Others could be part of the solution moving forward. What will be interesting is if the Giants have enough of a core group of players in place.

I’ve often compared what the Giants have done to a garden in which Dave Gettleman ripped up the existing garden filled with underachievers and big contracts and re-planted new seeds, which are just now beginning to sprout.

While there are some promising blooms in the Giants’ garden, we still don’t know yet if some weeds somehow infiltrated the soil, and we probably won’t know for sure until 2020.

7. Players aside, if there’s one thing about Shurmur’s statement about the progress made, it’s been the perceived lack of growth as a play-caller.

Maybe it has something to do with having a rookie quarterback under center, but why haven’t we seen more trip plays to create mismatches?

Why do we continue to see Saquon Barkley—who, no matter what anyone says, is still hampered by that ankle injury—being sent up the middle?
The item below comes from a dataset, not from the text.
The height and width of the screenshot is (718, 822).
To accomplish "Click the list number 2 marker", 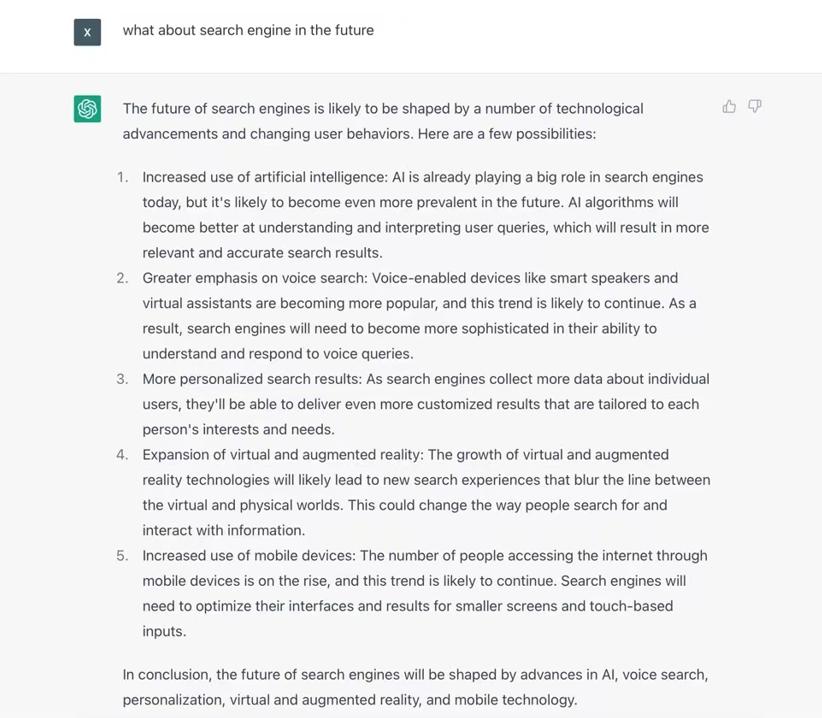I will (122, 278).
Why don’t we see more of tight end Evan Engram being moved around the formation?

We saw all these looks frequently in the spring and summer, yet they all seemed to disappear once the season began, and it’s been mind-boggling.

Yes, there have been injuries to deal with, but every team has injuries, and that shouldn’t be an excuse, not when coaches are always preaching “next man up.”

8. I’ve had some questions lately about whether the Giants and Eli Manning might agree to a “ceremonial” final start in front of the home crowd on December 29 against the Eagles, and the more I think about it, the less I see it happening.

Manning has always been about upholding the integrity of the game, meaning you play to win, not for sentimental reasons.

And if you remember, back in 2017 when then-head coach Ben McAdoo decided to go with Geno Smith but offered Manning a chance to keep his consecutive games started streak alive, Manning declined that offer based on principle.

While it would be an excellent sendoff to see Manning between the white lines in a Giants jersey one final time, barring an injury to Daniel Jones, my gut feeling is the next time the home crowd sees Manning throw a pass, it will be when he’s inducted into the team’s Ring of Honor.

9. Initially, I believed that if the Giants didn’t show some progress by the end of the year (as in getting better instead of going backward, as they seem to be doing) I thought maybe head coach Pat Shurmur would be retained to continue working with Daniel Jones, on the condition that changes are made on his coaching staff.

Having thought about it some more, I’m not so sure that will be the case. If Shurmur survives but is told, for example, to fire James Bettcher and to give up play-calling, the onus now shifts to Shurmur for 2020 to start winning. And if he doesn’t, the chances of his dismissal after that season improve.

So if you’re a seasoned coordinator, wouldn’t you think twice about joining a coaching staff that could end up out the door if the team doesn’t turn it around one year after you signed on to help save the sinking ship?

I could be wrong here, but my guess is a lot of promising coordinators would indeed stay away (unless someone was able to get assurance that he’d be next in line if Shurmur did keep losing). And that to me is the newest and ugliest (to date) of the vicious cycles this Giants franchise has found itself in during this long dry spell.

10. Speaking of coaching, I think it’s fair to argue that since the Giants hired Shurmur, his assistant staff isn’t exactly a world-beater. Now part of that is obviously on Shurmur, but I also think part of that is due to the Giants not being able to hire him until much later in the coaching carousel process.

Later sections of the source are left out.